Several services rate coffee shops and public spaces on how well they double as remote workspaces

Humans are social creatures, and studies show what countless freelancers and telecommuters have long known: When you're not working in a traditional office, the low-level buzz and activity of a café can aid creativity and productivity. Of course, when you tote your briefcase to a coffee shop, you risk contending with slow Wi-Fi or the clerk whose sneer effectively serves as a “no lingering” sign.

To the rescue: a handful of apps and sites that take on the specific task of mapping out the best—and most welcoming—places for digital nomads to break out their laptops.

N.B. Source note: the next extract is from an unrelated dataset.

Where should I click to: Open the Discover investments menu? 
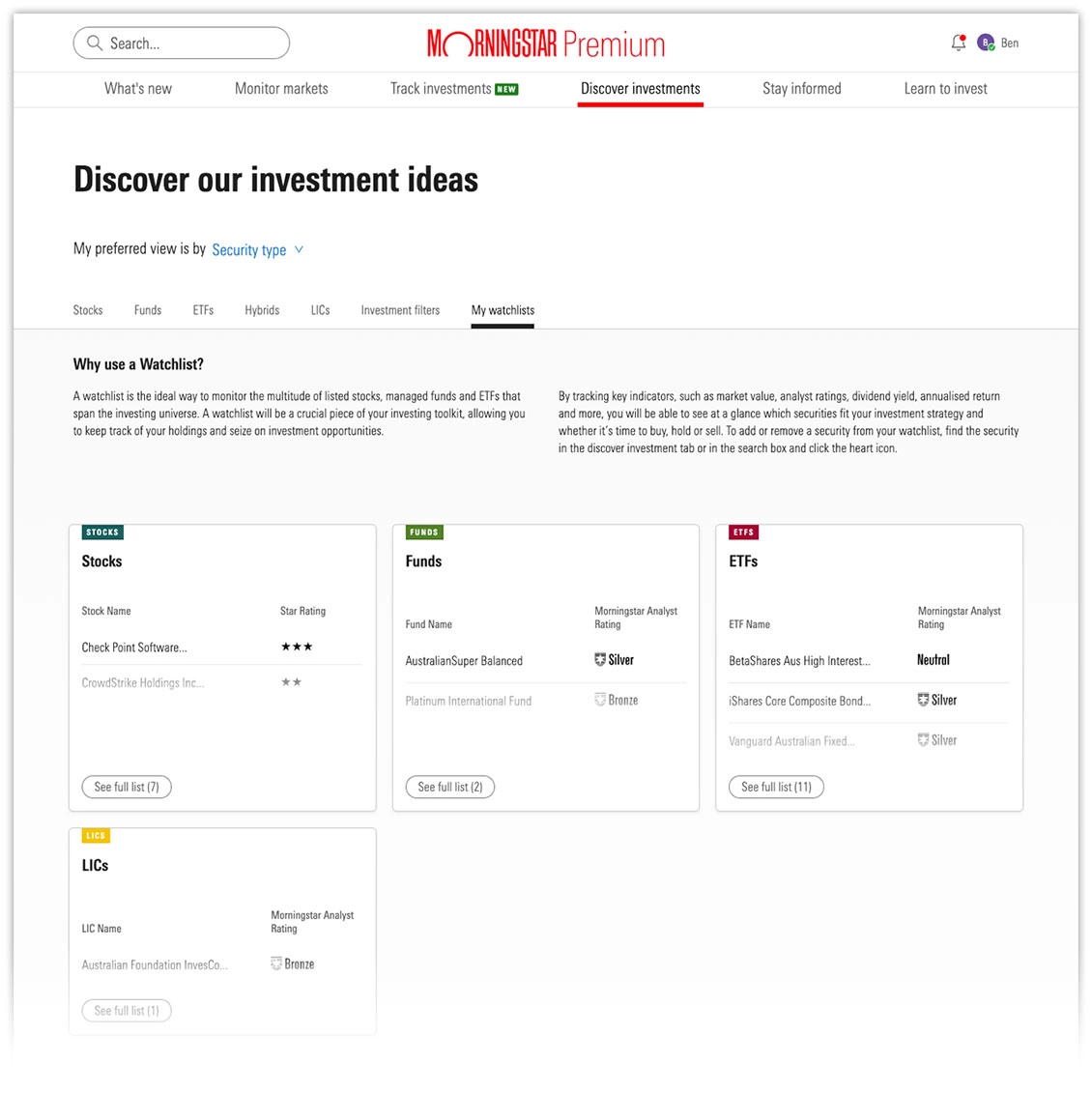[640, 89]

“I’ve wasted a lot of time and money hunting down places found on Yelp with a checkmark next to Wi-Fi, only to find upon arrival they're not conducive to remote work,” says Darren Buckner, founder and chief executive officer of, a site that maps laptop-friendly locations. “I even took to making an Evernote list tracking places I could comfortably work along with their Wi-Fi speeds, network latency, seating options, and food choices.”

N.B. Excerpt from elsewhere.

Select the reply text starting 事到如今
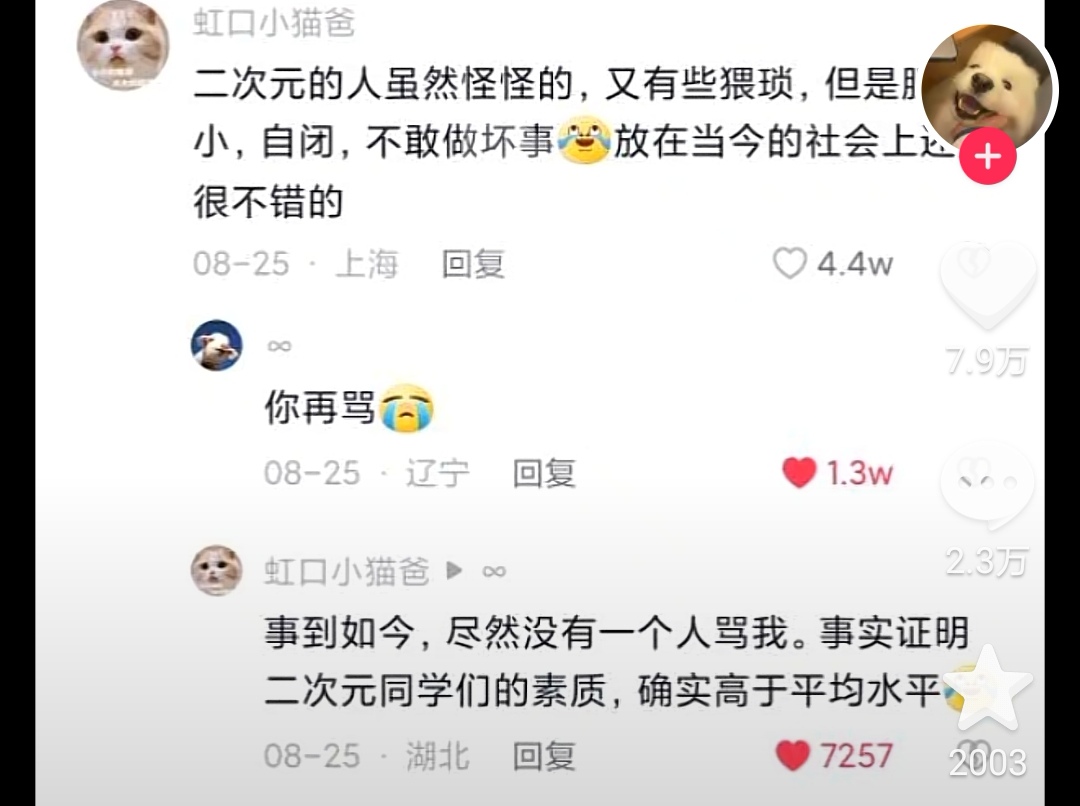coord(616,661)
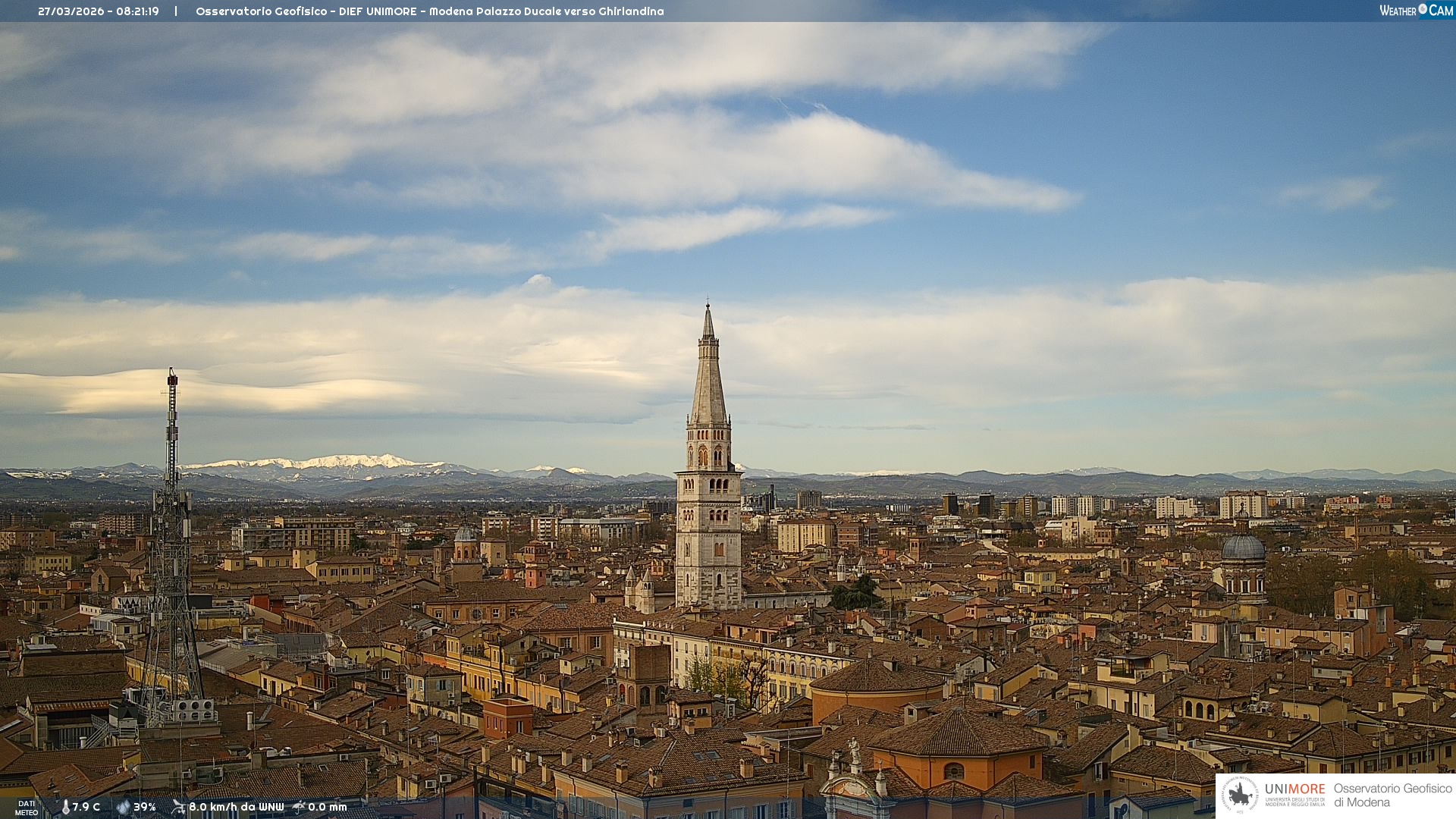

WorkFrom, which has been around since 2013, lists more than 1,500 coffee shops, restaurants, bars, and even a few for-pay co-working spaces in more than 300 cities across 50-plus countries, Buckner says. The information comes from users and business owners. The site experience will be familiar to anybody who has used Yelp: Enter a city, neighborhood, or address, and a Google Map will show relevant locations. Users can filter results by such factors as noise level, plentiful power outlets, the presence of food or alcohol, and the all-important reliable Wi-Fi. Many locations also feature Foursquare-style “Pro Tips,” such as the listing for one Brooklyn café that noted that the “Wi-Fi password rotates and is written on a chalkboard below the menu.” Another review promises (or warns, depending on your perspective) that “there’s a piano that anyone can go up and play.”  

For a more impromptu and mobile-friendly experience, there's a new app called WHA (it stands for Work Hard Anywhere). Released in early September for iPhone, the free app uses your phone’s GPS to detect your location and show you a map view of user-submitted, laptop-friendly pitstops.

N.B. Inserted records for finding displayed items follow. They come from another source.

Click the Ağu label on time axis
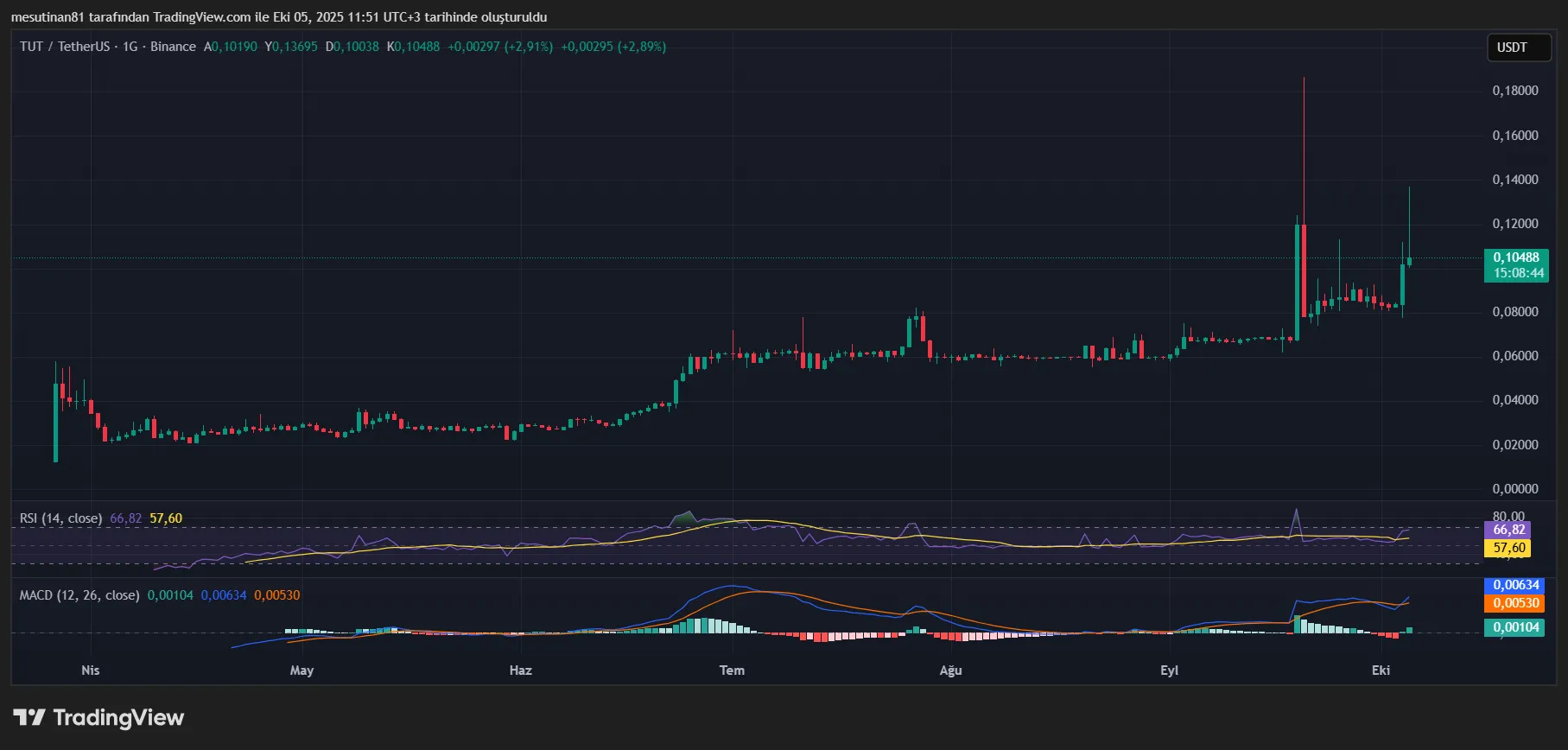 tap(950, 671)
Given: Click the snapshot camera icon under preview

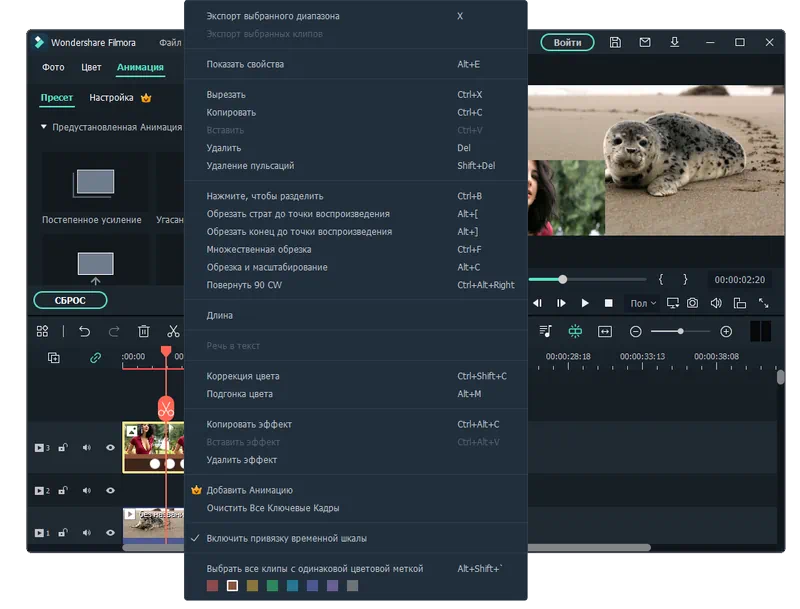Looking at the screenshot, I should 692,303.
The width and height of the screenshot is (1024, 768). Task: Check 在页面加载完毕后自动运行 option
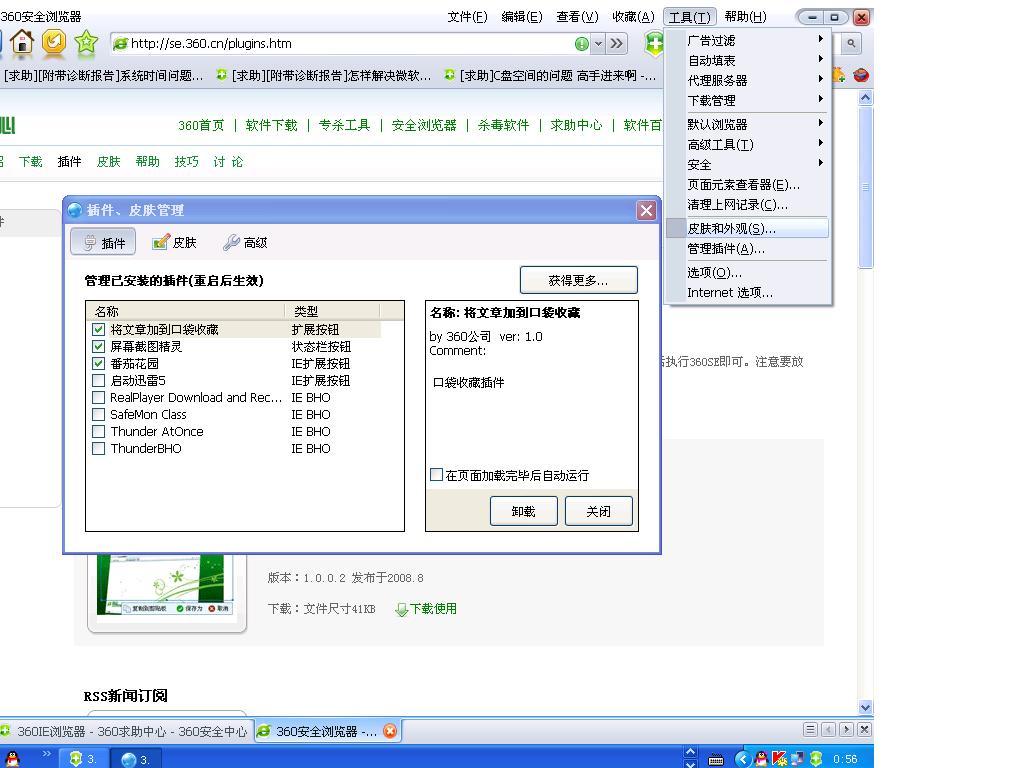tap(436, 475)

For a brand new app, WHA has a surprisingly polished and intuitive user experience. It just emerged from a 10-month beta period with 900 users, said the company’s cofounder and chief executive, Benson Chou. WHA now lists more than 3,000 user-submitted workplaces across 650 cities in 61 different countries.

As with, WHA breaks down locations by such attributes as Wi-Fi speed, loudness, and availability of power outlets. In addition, it has a neat bar-graph rating system, which makes it easy to see at a glance if, for example, a coffee shop has great Wi-Fi but limited seating capacity. And if you find yourself suddenly needing a place to park your laptop while roaming a strange city, the app’s show-me-what’s-near experience is a whole lot easier than digging through Yelp reviews.